While the rating agency has noted some improvements in Europe since the 2008 financial crisis, the organisation has serious concerns about how the political establishment could handle another, Il Giornale reports.
“Europe remains vulnerable in economic terms because debt has grown, there are fewer instruments to encourage recovery, financial asset prices are high, political and regulatory risks are increasing and innovative technologies are testing more and more sectors,” Moody’s Senior Vice President Paolo Leschiutta said.
“Overall the room for manoeuvre to reduce the effects of another recession is shrinking,” he added.
The Moody’s report claims that several factors from high private and public debt to Europe’s ageing population could make recovery harder and that the solutions to the past crisis have reduced the ability of governments to react to a new one.
Populist anti-establishment parties, such as the ruling League-Five Star Movement coalition in Italy, would, according to Moody’s, benefit from another financial crisis.

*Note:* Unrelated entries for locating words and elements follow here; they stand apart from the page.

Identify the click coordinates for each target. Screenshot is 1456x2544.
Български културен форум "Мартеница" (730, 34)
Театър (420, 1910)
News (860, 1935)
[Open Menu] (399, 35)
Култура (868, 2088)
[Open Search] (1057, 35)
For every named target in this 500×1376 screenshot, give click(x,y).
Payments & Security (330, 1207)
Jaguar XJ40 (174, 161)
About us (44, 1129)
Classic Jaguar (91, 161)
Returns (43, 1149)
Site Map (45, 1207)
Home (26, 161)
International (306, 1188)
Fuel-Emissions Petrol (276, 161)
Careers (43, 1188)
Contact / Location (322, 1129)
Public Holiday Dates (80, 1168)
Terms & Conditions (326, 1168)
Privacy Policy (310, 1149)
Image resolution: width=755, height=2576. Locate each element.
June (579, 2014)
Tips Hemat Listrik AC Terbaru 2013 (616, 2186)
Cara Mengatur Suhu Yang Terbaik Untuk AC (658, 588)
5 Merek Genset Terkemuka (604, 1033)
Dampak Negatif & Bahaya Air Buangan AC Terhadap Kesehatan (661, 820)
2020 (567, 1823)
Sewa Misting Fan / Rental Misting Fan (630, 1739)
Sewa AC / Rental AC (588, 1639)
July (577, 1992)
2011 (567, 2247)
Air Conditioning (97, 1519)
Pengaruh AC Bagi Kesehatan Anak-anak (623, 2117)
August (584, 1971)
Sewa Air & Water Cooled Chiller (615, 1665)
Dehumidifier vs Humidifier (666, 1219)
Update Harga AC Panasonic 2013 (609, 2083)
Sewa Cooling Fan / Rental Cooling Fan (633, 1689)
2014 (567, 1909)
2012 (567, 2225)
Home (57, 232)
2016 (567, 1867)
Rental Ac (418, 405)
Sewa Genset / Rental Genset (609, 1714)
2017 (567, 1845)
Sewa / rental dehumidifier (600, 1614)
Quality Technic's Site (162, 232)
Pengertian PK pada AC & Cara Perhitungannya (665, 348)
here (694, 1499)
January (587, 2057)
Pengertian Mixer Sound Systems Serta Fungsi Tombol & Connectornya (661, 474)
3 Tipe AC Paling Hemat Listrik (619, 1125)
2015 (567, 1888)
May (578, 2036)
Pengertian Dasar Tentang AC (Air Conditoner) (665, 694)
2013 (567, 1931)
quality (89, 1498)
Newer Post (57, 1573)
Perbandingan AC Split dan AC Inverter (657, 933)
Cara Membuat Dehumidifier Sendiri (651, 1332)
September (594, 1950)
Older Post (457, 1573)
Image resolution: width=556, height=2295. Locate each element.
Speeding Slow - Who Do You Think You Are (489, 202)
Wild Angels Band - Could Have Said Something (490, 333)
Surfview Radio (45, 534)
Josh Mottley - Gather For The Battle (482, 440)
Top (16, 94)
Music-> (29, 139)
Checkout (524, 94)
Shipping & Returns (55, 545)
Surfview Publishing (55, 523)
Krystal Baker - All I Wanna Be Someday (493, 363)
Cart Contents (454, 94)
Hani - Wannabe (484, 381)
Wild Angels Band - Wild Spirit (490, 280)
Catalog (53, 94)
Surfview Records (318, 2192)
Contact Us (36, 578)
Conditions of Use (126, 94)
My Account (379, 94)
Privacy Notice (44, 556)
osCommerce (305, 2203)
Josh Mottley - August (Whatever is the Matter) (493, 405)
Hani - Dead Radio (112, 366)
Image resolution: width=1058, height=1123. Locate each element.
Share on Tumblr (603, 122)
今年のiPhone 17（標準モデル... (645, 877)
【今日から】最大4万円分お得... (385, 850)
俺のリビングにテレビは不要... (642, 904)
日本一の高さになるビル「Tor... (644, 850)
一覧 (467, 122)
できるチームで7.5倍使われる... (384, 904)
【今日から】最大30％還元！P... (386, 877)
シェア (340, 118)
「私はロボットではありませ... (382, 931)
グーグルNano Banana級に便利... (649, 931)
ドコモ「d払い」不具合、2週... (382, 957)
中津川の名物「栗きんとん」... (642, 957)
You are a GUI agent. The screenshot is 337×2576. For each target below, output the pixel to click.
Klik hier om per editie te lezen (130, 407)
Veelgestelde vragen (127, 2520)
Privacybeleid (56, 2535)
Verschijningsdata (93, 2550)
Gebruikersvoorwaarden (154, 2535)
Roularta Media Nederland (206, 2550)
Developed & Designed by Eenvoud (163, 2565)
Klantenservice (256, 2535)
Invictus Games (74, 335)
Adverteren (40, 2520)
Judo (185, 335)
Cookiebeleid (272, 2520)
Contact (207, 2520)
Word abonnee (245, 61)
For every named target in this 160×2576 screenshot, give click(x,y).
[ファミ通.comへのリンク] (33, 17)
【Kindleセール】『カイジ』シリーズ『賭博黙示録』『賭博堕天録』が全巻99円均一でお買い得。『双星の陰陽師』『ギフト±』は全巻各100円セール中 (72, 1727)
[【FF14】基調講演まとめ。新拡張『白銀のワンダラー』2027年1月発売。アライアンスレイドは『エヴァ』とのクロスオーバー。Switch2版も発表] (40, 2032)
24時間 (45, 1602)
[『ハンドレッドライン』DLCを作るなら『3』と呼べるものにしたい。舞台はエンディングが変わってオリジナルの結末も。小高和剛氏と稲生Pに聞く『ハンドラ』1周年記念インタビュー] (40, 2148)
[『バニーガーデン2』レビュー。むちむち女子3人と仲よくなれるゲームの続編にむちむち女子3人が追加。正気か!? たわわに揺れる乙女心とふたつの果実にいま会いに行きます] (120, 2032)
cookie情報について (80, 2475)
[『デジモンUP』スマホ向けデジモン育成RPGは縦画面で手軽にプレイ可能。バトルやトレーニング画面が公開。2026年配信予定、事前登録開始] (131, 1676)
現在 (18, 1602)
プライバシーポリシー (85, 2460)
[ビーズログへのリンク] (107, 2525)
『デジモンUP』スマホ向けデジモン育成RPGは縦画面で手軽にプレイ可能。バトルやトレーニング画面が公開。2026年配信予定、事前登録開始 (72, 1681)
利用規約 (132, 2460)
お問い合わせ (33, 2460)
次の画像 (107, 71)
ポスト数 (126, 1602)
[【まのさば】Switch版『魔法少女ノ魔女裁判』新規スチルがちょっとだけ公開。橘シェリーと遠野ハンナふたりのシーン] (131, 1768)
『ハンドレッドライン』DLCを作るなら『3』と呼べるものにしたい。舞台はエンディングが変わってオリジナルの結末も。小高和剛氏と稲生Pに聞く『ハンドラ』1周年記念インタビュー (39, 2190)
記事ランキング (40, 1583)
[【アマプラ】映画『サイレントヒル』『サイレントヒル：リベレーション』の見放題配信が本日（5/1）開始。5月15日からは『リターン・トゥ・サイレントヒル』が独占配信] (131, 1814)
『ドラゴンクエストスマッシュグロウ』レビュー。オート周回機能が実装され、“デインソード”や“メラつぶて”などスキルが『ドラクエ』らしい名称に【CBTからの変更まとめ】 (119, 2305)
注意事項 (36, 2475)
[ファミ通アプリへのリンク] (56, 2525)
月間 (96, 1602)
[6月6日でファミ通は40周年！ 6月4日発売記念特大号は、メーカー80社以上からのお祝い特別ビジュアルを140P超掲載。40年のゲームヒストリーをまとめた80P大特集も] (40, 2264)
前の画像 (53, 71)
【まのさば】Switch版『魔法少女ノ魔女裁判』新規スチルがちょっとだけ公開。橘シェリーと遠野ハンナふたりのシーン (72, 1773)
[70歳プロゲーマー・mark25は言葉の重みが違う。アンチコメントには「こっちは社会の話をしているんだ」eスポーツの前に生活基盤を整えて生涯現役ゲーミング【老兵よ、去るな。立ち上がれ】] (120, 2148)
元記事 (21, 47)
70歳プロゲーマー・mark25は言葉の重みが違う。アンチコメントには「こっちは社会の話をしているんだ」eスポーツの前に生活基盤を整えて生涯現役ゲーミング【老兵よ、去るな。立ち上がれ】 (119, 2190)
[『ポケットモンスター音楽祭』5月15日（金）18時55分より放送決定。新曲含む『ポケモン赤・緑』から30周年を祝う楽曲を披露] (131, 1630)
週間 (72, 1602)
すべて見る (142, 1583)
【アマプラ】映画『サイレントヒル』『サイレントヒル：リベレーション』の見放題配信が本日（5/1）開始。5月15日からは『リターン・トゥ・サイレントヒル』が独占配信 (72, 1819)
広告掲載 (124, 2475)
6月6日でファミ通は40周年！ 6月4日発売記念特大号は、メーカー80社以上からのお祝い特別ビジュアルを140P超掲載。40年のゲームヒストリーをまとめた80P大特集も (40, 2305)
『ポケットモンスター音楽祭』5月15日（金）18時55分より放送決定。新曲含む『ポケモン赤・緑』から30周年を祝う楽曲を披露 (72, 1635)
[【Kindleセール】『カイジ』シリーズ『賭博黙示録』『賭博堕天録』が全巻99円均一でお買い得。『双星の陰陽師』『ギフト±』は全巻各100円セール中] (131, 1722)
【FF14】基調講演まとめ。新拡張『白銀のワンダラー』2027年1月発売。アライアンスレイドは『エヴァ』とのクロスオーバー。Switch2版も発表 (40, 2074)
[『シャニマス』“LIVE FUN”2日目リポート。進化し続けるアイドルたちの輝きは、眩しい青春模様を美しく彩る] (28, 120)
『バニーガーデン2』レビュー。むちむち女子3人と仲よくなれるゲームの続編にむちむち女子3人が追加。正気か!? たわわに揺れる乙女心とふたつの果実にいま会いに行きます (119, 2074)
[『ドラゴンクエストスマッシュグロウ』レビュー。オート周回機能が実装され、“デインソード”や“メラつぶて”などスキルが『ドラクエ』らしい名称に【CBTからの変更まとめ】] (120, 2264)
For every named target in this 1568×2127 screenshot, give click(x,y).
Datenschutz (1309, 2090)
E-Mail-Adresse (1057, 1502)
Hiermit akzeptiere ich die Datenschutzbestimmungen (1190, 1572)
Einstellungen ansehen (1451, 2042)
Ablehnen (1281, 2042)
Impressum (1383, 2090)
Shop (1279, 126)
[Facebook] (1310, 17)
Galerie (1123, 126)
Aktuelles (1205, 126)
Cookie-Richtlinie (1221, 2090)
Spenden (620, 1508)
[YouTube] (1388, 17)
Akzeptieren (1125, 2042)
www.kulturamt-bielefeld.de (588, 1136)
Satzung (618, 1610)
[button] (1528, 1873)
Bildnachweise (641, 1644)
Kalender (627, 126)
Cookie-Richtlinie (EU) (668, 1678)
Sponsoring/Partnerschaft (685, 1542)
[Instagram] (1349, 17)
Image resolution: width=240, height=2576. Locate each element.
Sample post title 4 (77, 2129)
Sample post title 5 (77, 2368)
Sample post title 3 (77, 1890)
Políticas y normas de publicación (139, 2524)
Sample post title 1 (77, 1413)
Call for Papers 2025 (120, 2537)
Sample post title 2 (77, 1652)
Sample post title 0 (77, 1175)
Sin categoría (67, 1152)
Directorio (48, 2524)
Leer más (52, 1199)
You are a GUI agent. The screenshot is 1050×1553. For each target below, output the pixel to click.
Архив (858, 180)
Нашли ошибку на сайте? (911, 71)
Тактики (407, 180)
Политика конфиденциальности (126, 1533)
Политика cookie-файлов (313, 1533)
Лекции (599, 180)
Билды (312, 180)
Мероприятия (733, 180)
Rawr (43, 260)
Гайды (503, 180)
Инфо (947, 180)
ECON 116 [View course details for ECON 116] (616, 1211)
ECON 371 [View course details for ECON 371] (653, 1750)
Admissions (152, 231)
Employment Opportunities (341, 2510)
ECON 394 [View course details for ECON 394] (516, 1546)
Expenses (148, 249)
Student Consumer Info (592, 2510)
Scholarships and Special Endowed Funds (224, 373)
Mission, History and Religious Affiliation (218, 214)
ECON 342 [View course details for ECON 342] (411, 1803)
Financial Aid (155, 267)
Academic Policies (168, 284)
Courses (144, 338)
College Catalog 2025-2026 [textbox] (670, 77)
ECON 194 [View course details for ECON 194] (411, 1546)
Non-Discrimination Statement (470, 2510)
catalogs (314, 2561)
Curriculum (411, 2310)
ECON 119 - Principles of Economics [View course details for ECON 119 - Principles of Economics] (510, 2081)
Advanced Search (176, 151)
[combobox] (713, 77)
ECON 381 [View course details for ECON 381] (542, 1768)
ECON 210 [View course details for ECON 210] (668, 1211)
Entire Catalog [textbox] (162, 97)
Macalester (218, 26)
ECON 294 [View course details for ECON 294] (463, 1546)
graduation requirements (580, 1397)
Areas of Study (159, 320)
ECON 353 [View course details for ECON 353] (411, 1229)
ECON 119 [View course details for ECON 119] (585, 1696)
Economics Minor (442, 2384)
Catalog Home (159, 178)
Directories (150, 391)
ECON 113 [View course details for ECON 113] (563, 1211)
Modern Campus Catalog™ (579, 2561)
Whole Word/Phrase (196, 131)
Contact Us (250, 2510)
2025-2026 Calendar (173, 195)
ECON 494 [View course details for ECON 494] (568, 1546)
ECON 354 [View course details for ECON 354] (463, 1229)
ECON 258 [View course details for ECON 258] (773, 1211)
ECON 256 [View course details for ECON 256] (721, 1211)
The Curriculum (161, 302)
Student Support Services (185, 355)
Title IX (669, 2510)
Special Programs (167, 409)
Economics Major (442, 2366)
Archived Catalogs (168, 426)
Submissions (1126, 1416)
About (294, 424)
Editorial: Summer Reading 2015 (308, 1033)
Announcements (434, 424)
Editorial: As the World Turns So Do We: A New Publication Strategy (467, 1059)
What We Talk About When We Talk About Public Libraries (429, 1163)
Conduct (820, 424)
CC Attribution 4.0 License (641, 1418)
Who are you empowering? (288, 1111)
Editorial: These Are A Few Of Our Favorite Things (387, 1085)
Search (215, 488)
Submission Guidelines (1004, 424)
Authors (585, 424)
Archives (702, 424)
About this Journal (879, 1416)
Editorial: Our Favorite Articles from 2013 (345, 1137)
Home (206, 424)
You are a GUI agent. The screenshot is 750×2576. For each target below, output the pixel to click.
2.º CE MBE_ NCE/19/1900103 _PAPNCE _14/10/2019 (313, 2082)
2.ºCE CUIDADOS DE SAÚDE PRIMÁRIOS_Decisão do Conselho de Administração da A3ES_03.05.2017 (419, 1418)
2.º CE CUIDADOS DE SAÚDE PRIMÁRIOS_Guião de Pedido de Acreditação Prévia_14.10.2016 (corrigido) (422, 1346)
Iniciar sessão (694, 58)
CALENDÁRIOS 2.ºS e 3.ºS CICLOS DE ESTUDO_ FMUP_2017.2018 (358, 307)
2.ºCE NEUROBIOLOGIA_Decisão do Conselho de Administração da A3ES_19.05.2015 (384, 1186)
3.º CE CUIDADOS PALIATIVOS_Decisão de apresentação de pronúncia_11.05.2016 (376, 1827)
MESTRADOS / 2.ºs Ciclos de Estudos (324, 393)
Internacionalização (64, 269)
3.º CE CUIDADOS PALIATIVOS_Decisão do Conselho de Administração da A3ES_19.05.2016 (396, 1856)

“Low growth rates and high unemployment rates worsen insecurity in some countries, favouring anti-establishment movements, which could become even more popular should another crisis break out,” the report said.
Investment firm Goldman Sachs, which became well-known globally during the 2008 crisis, also issued a warning this week about the Italian government saying that new spending packages, largely backed by the Five Star Movement, could harm the country’s credit rating. The warning comes after increased pressure from the European Union against the Italians, as well.
Due to a lack of a European solution to the country’s migrant problems, Five Star Movement leader Luigi Di Maio threatened to cut off Italian funding to the political bloc sparking a wave of criticism and accusations from several European Union Commissioners that the populist coalition and other anti-establishment parties in Europe were trying to “destroy” the EU.